4 de agosto de 2019

Salitre...





Había pasado un año desde que por fin diese el paso, no había dejado que llegase el aniversario sin lanzarse a volver a hacerlo, esta vez solo daba para irse a unos cuantos kilómetros de su ciudad, pero eso bastaba. El mar, las puestas de sol, las risas, los desayunos con vistas, las cervezas con olor a sal, merecía la pena, claro que la merecía y cumplían sus funciones, hacerla olvidar y desconectar, renovarse o morir… Y es que como decía la canción: En la orilla del mar es más fácil soñar…
Lo había conocido allí, en Conil de la Frontera, una noche, de esas que no esperas mucho, la última que pasaría allí. La tercera, la vencida…  La cola del servicio tuvo la culpa, el descaro de su amiga, la extraña timidez de ella… Y él parecía normal, así lo creyó Antía.

—Tía, que mucho tatuaje del principito y lo que quieras pero… Que si las canciones, que si aquella peli que me dejó cogida, era eso, parecía normal, es más, si me apuras pensé que era aún más moñas que yo.

—Ya, si es que, yo también lo creí, lo mío no es hacer de Celestina, cada vez lo tengo más claro. No doy una.

—Que tú no das una, la que no da una soy yo, que llevo dos en un año, por no hablar del de siempre, en serio, con lo tranquila que yo vivía cuando iba a mi bola. Estoy aburrida, es que cada vez tengo más claro que no merece la pena.

—A mí me lo vas a contar, que mira mi última historia.

—Sí, ahí la trotaconventos fui yo y vaya que también me lucí.

—Ya, pero si el problema es ese, que de primeras parecen normales, es con el paso de los días que te das cuenta de que están fritos de la cabeza.

—Y no eso, encima con complejo de microondas, que mucho calentar pero… Es que mi cara al ver la foto, con destello de estrellas incluido, osea, pero chaval qué me estás contando,  que tenemos edad suficiente como para follar sin compromiso, no para hacer el imbécil por whatsapp. Y encima me pide una foto mía… En serio…

—Se la quería machacar a tu costa.

—Encima, y va y me lo da a entender… Perdona, mira haz lo que te de la gana, pero a mí no me lo cuentes, no, si no me vas a implicar del todo, a ver cómo te explico que yo soy de una tierra en la que se dice que si no se toca no se ve… Y que estamos solo a 60 kilómetros, chaval.

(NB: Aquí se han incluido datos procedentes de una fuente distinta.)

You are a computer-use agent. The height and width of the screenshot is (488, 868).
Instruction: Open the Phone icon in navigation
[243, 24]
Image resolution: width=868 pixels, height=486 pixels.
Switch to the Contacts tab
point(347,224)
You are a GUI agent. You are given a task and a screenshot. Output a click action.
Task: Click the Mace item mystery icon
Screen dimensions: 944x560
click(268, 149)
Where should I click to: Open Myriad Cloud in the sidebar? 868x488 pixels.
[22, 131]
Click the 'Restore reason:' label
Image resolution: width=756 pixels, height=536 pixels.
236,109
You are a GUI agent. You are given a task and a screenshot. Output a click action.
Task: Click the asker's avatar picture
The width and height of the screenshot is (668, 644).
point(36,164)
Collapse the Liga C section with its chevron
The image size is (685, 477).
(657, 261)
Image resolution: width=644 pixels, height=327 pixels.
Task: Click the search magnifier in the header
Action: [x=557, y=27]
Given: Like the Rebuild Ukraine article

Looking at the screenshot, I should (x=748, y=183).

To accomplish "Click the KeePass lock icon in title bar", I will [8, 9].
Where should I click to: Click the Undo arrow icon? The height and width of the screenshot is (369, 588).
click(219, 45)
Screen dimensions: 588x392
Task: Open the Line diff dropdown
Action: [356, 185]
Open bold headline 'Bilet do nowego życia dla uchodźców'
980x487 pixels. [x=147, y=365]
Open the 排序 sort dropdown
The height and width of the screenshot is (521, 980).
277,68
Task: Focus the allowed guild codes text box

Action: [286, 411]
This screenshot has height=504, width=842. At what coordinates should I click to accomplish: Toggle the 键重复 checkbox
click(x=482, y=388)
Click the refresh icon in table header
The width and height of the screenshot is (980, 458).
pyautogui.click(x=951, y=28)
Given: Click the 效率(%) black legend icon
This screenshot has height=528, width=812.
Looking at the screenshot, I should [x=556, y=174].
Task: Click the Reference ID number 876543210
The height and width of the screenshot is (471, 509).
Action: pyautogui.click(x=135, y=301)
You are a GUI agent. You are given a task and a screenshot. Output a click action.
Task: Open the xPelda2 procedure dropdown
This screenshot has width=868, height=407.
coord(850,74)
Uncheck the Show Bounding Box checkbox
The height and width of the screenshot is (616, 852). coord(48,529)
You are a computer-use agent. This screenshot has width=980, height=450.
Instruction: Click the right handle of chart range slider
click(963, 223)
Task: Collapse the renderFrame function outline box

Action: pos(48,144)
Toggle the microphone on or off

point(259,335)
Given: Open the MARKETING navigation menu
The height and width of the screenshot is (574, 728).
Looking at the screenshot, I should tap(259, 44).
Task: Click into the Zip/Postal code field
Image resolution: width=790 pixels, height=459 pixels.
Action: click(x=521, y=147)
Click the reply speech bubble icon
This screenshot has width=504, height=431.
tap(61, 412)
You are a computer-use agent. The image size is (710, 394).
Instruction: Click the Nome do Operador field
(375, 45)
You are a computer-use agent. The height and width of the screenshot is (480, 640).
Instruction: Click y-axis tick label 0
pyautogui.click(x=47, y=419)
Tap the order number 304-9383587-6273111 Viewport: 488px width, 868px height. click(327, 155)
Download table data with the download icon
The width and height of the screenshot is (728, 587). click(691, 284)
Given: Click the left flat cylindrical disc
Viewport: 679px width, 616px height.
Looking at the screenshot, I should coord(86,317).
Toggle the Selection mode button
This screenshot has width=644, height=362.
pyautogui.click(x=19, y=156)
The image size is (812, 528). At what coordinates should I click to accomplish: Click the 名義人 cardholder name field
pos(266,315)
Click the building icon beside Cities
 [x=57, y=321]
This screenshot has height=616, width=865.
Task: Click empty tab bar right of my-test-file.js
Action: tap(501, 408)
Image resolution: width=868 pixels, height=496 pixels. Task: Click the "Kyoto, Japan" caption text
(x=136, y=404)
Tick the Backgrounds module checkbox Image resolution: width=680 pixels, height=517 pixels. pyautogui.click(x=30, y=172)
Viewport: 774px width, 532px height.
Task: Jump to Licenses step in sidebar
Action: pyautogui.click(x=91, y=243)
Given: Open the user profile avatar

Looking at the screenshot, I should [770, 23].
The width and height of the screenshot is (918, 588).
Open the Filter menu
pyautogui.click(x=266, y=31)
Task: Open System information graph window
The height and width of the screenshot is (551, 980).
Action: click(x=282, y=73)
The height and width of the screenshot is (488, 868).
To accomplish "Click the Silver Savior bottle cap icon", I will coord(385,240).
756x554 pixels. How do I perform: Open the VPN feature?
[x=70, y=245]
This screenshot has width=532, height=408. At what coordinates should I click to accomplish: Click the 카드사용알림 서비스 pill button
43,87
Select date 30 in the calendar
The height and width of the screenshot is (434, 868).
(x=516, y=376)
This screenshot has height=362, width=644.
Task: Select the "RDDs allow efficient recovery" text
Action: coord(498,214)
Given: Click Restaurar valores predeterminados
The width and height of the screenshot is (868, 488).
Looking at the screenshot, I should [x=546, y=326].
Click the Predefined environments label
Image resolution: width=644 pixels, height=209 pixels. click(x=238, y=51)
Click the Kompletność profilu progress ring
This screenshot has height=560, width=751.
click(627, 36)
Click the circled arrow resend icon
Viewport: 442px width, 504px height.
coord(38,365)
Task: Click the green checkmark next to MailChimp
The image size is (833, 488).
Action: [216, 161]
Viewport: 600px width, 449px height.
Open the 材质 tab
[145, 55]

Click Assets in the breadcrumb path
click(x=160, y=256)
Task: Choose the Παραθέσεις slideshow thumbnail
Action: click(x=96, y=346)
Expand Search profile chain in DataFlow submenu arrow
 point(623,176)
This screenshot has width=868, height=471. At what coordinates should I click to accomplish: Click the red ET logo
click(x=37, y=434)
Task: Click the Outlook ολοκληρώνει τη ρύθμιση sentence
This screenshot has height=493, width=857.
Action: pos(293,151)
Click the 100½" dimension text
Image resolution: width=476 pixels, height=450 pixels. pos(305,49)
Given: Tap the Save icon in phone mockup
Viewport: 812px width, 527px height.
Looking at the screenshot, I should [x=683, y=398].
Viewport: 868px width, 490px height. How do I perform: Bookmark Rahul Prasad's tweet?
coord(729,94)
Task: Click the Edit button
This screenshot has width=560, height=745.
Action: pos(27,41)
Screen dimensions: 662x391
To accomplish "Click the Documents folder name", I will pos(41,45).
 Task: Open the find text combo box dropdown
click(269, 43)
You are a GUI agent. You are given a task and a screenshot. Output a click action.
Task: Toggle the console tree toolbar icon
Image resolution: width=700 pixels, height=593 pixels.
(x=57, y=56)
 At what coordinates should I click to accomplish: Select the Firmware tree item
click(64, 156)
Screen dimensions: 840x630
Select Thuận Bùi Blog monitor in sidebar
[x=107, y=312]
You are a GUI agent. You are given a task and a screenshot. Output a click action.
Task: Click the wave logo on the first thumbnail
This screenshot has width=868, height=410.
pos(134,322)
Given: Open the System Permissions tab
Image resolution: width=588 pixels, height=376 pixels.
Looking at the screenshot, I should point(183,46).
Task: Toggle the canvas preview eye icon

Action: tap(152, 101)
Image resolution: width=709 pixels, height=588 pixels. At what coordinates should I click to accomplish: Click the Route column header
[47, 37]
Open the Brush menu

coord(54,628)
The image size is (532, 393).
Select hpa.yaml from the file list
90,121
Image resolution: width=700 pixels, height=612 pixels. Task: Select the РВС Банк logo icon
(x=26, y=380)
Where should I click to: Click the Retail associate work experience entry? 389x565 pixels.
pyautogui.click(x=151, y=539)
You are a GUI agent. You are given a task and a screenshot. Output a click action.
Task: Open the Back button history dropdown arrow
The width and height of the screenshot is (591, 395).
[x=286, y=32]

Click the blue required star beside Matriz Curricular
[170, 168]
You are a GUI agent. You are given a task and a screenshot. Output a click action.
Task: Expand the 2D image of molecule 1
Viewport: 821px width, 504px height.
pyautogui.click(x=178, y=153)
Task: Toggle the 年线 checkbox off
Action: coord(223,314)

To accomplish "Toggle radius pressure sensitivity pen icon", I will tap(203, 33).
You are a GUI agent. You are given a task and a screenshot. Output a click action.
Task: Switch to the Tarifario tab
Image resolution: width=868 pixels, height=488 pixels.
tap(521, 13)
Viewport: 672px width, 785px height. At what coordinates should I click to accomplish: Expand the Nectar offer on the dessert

—Ya, es que, qué te digo, si vamos de una en otra, el más pintao te la da y cuánta más cara de tonto, peor… Se te quitan las ganas, yo ahora mismo mi vida, mi curro y a la mierda todo.

—Ya, si es que… Pero es triste, mucho, ver a lo que han relegado las historias, yo sigo pensando que me quedé anclada en otra época… Y a ver, que llevo el tiempo suficiente sola como para saber que mejor así que mal acompañada, pero, no sé, alguna parte estúpida de mí quería seguir confiando en que algún día encontraría a un ser semejante.

—Yo he tirado la toalla, la verdad, como que paso… Él que no se acojona frente a un compromiso, es todo lo contrario y cuando te das cuenta hasta pretende prohibirte que hagas topless en la playa… Y encima el problema eres tú, mucho decir que quieren mujeres con carácter y al final, todos buscan una mala versión de la sumisa Eva. En el fondo yo creo que se acojonan ante tías como nosotras.

—Pues mira, yo es que no pienso cambiar y menos a estas alturas de mi vida, que me basto y me sobro, que por bonito que fuese tener un cuerpo al que abrazar, una ya sabe lamer sus propias heridas… Cosas como estas lo único que hacen es que me den ganas de volver a cerrar las puertas, volver a aquello de A fuego…  Y en el fondo, sé que, inconscientemente, lo he hecho…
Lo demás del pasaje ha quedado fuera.